Rewrite the rows below, substituting "interface agent" for every occurrence of "GUI agent" and leaving all other text unchanged.

start Records for the exercise

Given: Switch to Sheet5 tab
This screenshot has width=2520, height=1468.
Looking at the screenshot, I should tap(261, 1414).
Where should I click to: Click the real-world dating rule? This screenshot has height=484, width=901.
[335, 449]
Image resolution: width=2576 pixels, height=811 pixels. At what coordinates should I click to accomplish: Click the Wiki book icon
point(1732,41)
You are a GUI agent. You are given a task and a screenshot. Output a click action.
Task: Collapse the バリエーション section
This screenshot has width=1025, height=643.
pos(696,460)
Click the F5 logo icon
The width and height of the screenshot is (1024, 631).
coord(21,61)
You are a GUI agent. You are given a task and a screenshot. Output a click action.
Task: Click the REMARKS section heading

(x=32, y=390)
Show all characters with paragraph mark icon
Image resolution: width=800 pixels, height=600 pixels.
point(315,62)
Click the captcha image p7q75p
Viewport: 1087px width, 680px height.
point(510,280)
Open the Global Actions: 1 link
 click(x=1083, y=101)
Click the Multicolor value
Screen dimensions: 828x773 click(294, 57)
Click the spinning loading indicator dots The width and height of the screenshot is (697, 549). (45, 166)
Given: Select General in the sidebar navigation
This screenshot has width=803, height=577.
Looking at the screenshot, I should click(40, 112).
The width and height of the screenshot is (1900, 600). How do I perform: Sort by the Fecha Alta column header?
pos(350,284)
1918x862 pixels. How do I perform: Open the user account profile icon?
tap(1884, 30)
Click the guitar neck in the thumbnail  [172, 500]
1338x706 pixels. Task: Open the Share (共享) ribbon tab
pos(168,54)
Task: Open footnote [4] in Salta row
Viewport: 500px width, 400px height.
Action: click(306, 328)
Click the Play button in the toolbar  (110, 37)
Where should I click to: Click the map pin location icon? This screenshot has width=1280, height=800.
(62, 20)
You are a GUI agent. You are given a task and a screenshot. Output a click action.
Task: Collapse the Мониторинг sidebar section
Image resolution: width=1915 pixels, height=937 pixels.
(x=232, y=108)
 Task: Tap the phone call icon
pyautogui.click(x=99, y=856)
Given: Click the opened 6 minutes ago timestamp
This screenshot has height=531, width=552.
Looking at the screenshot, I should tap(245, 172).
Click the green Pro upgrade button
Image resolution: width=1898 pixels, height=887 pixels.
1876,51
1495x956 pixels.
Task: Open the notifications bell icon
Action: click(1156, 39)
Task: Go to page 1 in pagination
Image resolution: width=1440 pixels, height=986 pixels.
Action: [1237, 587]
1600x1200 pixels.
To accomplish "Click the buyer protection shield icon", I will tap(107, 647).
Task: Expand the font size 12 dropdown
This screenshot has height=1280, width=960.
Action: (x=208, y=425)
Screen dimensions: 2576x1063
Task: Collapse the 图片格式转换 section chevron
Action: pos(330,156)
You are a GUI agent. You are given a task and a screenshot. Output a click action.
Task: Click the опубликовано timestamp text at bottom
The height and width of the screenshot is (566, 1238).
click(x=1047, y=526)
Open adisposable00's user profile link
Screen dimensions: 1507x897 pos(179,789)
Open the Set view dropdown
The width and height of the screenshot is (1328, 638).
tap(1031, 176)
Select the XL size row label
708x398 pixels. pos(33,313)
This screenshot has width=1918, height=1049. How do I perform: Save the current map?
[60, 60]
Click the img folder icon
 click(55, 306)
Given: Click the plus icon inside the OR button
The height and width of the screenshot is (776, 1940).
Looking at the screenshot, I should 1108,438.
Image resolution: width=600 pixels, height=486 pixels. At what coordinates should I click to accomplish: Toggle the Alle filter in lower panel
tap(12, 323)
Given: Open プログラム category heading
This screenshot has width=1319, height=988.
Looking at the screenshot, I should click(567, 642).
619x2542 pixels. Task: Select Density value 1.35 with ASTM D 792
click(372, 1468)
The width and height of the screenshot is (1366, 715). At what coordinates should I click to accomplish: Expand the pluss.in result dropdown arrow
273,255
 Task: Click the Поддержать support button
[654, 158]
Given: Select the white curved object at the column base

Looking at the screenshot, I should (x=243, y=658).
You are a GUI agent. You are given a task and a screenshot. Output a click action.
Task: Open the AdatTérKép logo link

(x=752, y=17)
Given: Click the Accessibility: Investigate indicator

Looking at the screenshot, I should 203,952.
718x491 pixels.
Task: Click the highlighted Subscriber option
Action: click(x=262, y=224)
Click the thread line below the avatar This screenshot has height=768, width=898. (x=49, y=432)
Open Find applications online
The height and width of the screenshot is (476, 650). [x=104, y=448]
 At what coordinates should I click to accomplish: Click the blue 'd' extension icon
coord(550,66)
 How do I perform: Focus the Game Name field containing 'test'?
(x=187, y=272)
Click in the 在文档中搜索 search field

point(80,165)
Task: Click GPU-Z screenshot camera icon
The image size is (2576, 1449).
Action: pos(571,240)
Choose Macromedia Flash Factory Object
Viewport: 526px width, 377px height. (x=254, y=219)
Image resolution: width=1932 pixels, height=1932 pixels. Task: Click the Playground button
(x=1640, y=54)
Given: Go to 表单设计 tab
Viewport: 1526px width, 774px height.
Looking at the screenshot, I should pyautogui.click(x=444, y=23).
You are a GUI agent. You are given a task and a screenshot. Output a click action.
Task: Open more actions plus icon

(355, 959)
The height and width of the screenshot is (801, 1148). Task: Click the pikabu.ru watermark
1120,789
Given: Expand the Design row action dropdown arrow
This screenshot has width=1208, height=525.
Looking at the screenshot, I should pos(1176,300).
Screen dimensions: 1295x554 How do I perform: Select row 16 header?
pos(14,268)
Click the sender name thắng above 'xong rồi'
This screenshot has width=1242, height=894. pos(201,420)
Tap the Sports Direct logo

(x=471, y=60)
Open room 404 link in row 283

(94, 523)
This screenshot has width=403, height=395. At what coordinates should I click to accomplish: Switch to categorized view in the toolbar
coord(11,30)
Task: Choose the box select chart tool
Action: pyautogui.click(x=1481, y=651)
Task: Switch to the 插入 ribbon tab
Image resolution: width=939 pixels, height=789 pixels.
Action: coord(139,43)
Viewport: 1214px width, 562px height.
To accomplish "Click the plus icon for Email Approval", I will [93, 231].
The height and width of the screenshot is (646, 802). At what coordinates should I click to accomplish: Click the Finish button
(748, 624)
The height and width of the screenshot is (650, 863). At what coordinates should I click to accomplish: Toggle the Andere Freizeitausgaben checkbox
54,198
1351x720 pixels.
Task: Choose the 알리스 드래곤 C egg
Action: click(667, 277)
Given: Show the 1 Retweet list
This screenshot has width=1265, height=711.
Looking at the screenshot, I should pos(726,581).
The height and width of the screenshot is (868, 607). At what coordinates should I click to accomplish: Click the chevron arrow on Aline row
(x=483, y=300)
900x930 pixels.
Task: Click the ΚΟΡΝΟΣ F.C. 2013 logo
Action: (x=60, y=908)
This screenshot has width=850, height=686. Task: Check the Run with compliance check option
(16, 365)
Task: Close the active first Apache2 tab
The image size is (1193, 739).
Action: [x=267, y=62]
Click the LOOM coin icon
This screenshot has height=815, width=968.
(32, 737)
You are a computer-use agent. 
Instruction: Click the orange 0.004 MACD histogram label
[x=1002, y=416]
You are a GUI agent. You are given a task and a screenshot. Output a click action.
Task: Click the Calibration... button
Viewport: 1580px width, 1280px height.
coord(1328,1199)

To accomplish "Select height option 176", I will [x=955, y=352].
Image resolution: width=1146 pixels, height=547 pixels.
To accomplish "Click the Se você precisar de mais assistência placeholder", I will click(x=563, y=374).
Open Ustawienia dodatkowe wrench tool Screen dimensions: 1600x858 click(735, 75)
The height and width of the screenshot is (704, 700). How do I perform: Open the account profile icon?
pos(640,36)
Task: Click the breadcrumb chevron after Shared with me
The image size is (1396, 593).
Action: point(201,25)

end Records for the exercise

» **Completed exercise**
Given: Switch to Sheet5 tab
This screenshot has width=2520, height=1468.
Looking at the screenshot, I should tap(261, 1414).
Where should I click to: Click the real-world dating rule? This screenshot has height=484, width=901.
[335, 449]
Image resolution: width=2576 pixels, height=811 pixels. At what coordinates should I click to accomplish: Click the Wiki book icon
point(1732,41)
You are a interface agent. You are given a task and a screenshot. Output a click action.
Task: Collapse the バリエーション section
This screenshot has width=1025, height=643.
pos(696,460)
Click the F5 logo icon
The width and height of the screenshot is (1024, 631).
coord(21,61)
You are a interface agent. You are given a task and a screenshot. Output a click action.
Task: Click the REMARKS section heading

(x=32, y=390)
Show all characters with paragraph mark icon
Image resolution: width=800 pixels, height=600 pixels.
point(315,62)
Click the captcha image p7q75p
Viewport: 1087px width, 680px height.
point(510,280)
Open the Global Actions: 1 link
 click(x=1083, y=101)
Click the Multicolor value
Screen dimensions: 828x773 click(294, 57)
Click the spinning loading indicator dots The width and height of the screenshot is (697, 549). (45, 166)
Given: Select General in the sidebar navigation
This screenshot has width=803, height=577.
Looking at the screenshot, I should click(40, 112).
The width and height of the screenshot is (1900, 600). How do I perform: Sort by the Fecha Alta column header?
pos(350,284)
1918x862 pixels. How do I perform: Open the user account profile icon?
tap(1884, 30)
Click the guitar neck in the thumbnail  [172, 500]
1338x706 pixels. Task: Open the Share (共享) ribbon tab
pos(168,54)
Task: Open footnote [4] in Salta row
Viewport: 500px width, 400px height.
Action: click(306, 328)
Click the Play button in the toolbar  (110, 37)
Where should I click to: Click the map pin location icon? This screenshot has width=1280, height=800.
(62, 20)
You are a interface agent. You are given a task and a screenshot. Output a click action.
Task: Collapse the Мониторинг sidebar section
Image resolution: width=1915 pixels, height=937 pixels.
(x=232, y=108)
 Task: Tap the phone call icon
pyautogui.click(x=99, y=856)
Given: Click the opened 6 minutes ago timestamp
This screenshot has height=531, width=552.
Looking at the screenshot, I should tap(245, 172).
Click the green Pro upgrade button
Image resolution: width=1898 pixels, height=887 pixels.
1876,51
1495x956 pixels.
Task: Open the notifications bell icon
Action: click(1156, 39)
Task: Go to page 1 in pagination
Image resolution: width=1440 pixels, height=986 pixels.
Action: [1237, 587]
1600x1200 pixels.
To accomplish "Click the buyer protection shield icon", I will tap(107, 647).
Task: Expand the font size 12 dropdown
This screenshot has height=1280, width=960.
Action: (x=208, y=425)
Screen dimensions: 2576x1063
Task: Collapse the 图片格式转换 section chevron
Action: pos(330,156)
You are a interface agent. You are given a task and a screenshot. Output a click action.
Task: Click the опубликовано timestamp text at bottom
The height and width of the screenshot is (566, 1238).
click(x=1047, y=526)
Open adisposable00's user profile link
Screen dimensions: 1507x897 pos(179,789)
Open the Set view dropdown
The width and height of the screenshot is (1328, 638).
tap(1031, 176)
Select the XL size row label
708x398 pixels. pos(33,313)
This screenshot has width=1918, height=1049. How do I perform: Save the current map?
[60, 60]
Click the img folder icon
 click(55, 306)
Given: Click the plus icon inside the OR button
The height and width of the screenshot is (776, 1940).
Looking at the screenshot, I should 1108,438.
Image resolution: width=600 pixels, height=486 pixels. At what coordinates should I click to accomplish: Toggle the Alle filter in lower panel
tap(12, 323)
Given: Open プログラム category heading
This screenshot has width=1319, height=988.
Looking at the screenshot, I should click(567, 642).
619x2542 pixels. Task: Select Density value 1.35 with ASTM D 792
click(372, 1468)
The width and height of the screenshot is (1366, 715). At what coordinates should I click to accomplish: Expand the pluss.in result dropdown arrow
273,255
 Task: Click the Поддержать support button
[654, 158]
Given: Select the white curved object at the column base

Looking at the screenshot, I should (x=243, y=658).
You are a interface agent. You are given a task and a screenshot. Output a click action.
Task: Open the AdatTérKép logo link

(x=752, y=17)
Given: Click the Accessibility: Investigate indicator

Looking at the screenshot, I should 203,952.
718x491 pixels.
Task: Click the highlighted Subscriber option
Action: click(x=262, y=224)
Click the thread line below the avatar This screenshot has height=768, width=898. (x=49, y=432)
Open Find applications online
The height and width of the screenshot is (476, 650). [x=104, y=448]
 At what coordinates should I click to accomplish: Click the blue 'd' extension icon
coord(550,66)
 How do I perform: Focus the Game Name field containing 'test'?
(x=187, y=272)
Click in the 在文档中搜索 search field

point(80,165)
Task: Click GPU-Z screenshot camera icon
The image size is (2576, 1449).
Action: pos(571,240)
Choose Macromedia Flash Factory Object
Viewport: 526px width, 377px height. (x=254, y=219)
Image resolution: width=1932 pixels, height=1932 pixels. Task: Click the Playground button
(x=1640, y=54)
Given: Go to 表单设计 tab
Viewport: 1526px width, 774px height.
Looking at the screenshot, I should pyautogui.click(x=444, y=23).
You are a interface agent. You are given a task and a screenshot. Output a click action.
Task: Open more actions plus icon

(355, 959)
The height and width of the screenshot is (801, 1148). Task: Click the pikabu.ru watermark
1120,789
Given: Expand the Design row action dropdown arrow
This screenshot has width=1208, height=525.
Looking at the screenshot, I should pos(1176,300).
Screen dimensions: 1295x554 How do I perform: Select row 16 header?
pos(14,268)
Click the sender name thắng above 'xong rồi'
This screenshot has width=1242, height=894. pos(201,420)
Tap the Sports Direct logo

(x=471, y=60)
Open room 404 link in row 283

(94, 523)
This screenshot has width=403, height=395. At what coordinates should I click to accomplish: Switch to categorized view in the toolbar
coord(11,30)
Task: Choose the box select chart tool
Action: pyautogui.click(x=1481, y=651)
Task: Switch to the 插入 ribbon tab
Image resolution: width=939 pixels, height=789 pixels.
Action: coord(139,43)
Viewport: 1214px width, 562px height.
To accomplish "Click the plus icon for Email Approval", I will [93, 231].
The height and width of the screenshot is (646, 802). At what coordinates should I click to accomplish: Click the Finish button
(748, 624)
The height and width of the screenshot is (650, 863). At what coordinates should I click to accomplish: Toggle the Andere Freizeitausgaben checkbox
54,198
1351x720 pixels.
Task: Choose the 알리스 드래곤 C egg
Action: click(667, 277)
Given: Show the 1 Retweet list
This screenshot has width=1265, height=711.
Looking at the screenshot, I should pos(726,581).
The height and width of the screenshot is (868, 607). At what coordinates should I click to accomplish: Click the chevron arrow on Aline row
(x=483, y=300)
900x930 pixels.
Task: Click the ΚΟΡΝΟΣ F.C. 2013 logo
Action: (x=60, y=908)
This screenshot has width=850, height=686. Task: Check the Run with compliance check option
(16, 365)
Task: Close the active first Apache2 tab
The image size is (1193, 739).
Action: [x=267, y=62]
Click the LOOM coin icon
This screenshot has height=815, width=968.
(32, 737)
You are a computer-use agent. 
Instruction: Click the orange 0.004 MACD histogram label
[x=1002, y=416]
You are a interface agent. You are given a task and a screenshot. Output a click action.
Task: Click the Calibration... button
Viewport: 1580px width, 1280px height.
coord(1328,1199)

To accomplish "Select height option 176", I will [x=955, y=352].
Image resolution: width=1146 pixels, height=547 pixels.
To accomplish "Click the Se você precisar de mais assistência placeholder", I will click(x=563, y=374).
Open Ustawienia dodatkowe wrench tool Screen dimensions: 1600x858 click(735, 75)
The height and width of the screenshot is (704, 700). How do I perform: Open the account profile icon?
pos(640,36)
Task: Click the breadcrumb chevron after Shared with me
The image size is (1396, 593).
Action: point(201,25)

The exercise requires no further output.